The concept of precarity, as noted in Chapter 1, emerged initially in the area of labour studies but has subsequently been applied to a wide range of issues and groups. The aim of this chapter is to advance research on this topic by proposing a framework for identifying and recognizing precarity based on qualitative research with older people. The chapter outlines the background to the author's initial interest in this topic, reviews relevant research literature and discusses two research studies exploring the lives of older adults living in precarious circumstances.
The chapter is divided into the following sections. First, the context for precarity is discussed from the vantage point of the author's background and broader theoretical influences. Second, the chapter reviews challenges associated with recognizing and measuring precarity. This discussion provides a framework for the chapter's primary objective of developing methods to identify precarity in qualitative data collection and analysis, with the ultimate goal of informing the development of a validated index of precarity. The chapter then turns to the methods used to detect precarity in two research studies in the field of ageing. Third, the chapter outlines and illustrates indepth explanations of four specific markers of precarity. The chapter concludes with a discussion of the contribution made by the research studies as a means to inform future research and recommendations.

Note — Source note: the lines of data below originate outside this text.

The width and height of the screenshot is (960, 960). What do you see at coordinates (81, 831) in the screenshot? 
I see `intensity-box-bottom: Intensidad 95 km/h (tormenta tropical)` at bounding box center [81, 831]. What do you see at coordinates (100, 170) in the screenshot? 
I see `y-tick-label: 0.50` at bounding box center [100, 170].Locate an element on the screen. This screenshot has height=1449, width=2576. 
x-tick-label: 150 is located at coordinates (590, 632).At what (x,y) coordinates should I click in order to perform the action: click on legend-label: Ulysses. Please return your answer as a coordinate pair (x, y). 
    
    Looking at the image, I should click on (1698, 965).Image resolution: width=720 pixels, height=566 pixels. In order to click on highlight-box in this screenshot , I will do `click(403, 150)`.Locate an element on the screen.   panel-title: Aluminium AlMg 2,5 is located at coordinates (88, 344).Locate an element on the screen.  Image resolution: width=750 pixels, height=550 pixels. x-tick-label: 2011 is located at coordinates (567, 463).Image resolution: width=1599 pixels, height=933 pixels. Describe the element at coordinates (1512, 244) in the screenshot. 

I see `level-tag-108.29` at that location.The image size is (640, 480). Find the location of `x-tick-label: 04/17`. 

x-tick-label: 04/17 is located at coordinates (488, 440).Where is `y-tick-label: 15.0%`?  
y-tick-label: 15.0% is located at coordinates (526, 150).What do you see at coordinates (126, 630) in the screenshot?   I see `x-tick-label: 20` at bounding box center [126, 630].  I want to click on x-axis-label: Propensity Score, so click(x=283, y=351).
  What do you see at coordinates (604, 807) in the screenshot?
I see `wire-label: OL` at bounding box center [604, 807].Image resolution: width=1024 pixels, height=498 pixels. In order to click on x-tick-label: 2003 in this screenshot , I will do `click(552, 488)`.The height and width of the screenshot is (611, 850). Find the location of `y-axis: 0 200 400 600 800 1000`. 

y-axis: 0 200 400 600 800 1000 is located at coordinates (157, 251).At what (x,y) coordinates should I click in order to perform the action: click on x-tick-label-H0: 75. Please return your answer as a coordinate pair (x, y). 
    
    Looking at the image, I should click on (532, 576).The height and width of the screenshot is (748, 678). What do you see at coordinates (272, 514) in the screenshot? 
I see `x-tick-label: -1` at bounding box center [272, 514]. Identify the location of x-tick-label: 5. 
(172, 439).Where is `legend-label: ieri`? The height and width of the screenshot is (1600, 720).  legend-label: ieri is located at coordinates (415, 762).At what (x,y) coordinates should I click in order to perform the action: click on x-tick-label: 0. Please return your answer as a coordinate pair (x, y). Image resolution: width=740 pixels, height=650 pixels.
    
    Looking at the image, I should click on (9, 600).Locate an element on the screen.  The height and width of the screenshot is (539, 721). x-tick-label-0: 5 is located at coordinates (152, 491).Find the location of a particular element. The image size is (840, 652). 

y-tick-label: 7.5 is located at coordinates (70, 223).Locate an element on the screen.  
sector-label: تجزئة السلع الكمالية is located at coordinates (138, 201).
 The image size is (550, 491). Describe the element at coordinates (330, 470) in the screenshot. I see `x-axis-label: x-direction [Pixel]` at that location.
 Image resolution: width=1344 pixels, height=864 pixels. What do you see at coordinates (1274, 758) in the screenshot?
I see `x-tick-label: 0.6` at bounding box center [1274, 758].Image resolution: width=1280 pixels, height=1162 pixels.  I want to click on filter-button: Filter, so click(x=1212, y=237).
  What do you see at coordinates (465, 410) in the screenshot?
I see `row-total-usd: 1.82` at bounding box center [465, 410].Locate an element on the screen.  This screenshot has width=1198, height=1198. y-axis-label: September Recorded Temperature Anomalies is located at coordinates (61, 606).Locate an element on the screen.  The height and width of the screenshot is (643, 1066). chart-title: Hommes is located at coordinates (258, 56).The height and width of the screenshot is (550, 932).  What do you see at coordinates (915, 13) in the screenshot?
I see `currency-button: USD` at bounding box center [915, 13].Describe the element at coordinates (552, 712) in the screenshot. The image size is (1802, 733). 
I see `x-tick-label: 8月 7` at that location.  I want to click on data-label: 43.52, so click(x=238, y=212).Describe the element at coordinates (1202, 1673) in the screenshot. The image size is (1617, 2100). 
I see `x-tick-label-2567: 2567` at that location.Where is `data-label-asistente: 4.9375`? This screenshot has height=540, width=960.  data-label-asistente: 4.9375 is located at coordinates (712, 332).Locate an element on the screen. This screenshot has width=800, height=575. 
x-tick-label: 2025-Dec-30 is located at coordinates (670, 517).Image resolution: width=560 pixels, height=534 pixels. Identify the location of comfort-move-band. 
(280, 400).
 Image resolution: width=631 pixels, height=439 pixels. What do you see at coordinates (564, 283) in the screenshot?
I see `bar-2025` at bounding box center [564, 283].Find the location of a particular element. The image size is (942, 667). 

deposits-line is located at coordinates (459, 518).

Personal and theoretical context
In the early 1990s, as a graduate student of political sciences at the University of Turin in Italy, I witnessed first-hand the increased use of contratti a termine (work contracts with an end date) or contratti precari (precarious contracts). I also observed resistance against this new form of employment, opposition that culminated (in 2002) in the murder of Marco Biagi, an Italian economics professor and main contributor to a law that permitted temporary employment, by the Brigate Rosse (Red Brigades) (Carroll, 2002). Social and political conflict was taking place across many European countries around that time, with the increase in precarious employment symptomatic of a political economy unable to guarantee its citizens secure jobs, decent pensions and affordable health coverage. In France, temporary workers christened themselves the ‘precariat’, combining ‘precariousness’ with ‘proletariat’ (Bodnar, 2006). As the term suggests, these workers denounced the injustice of flexible labour contracts stripped of the benefits associated with secure employment.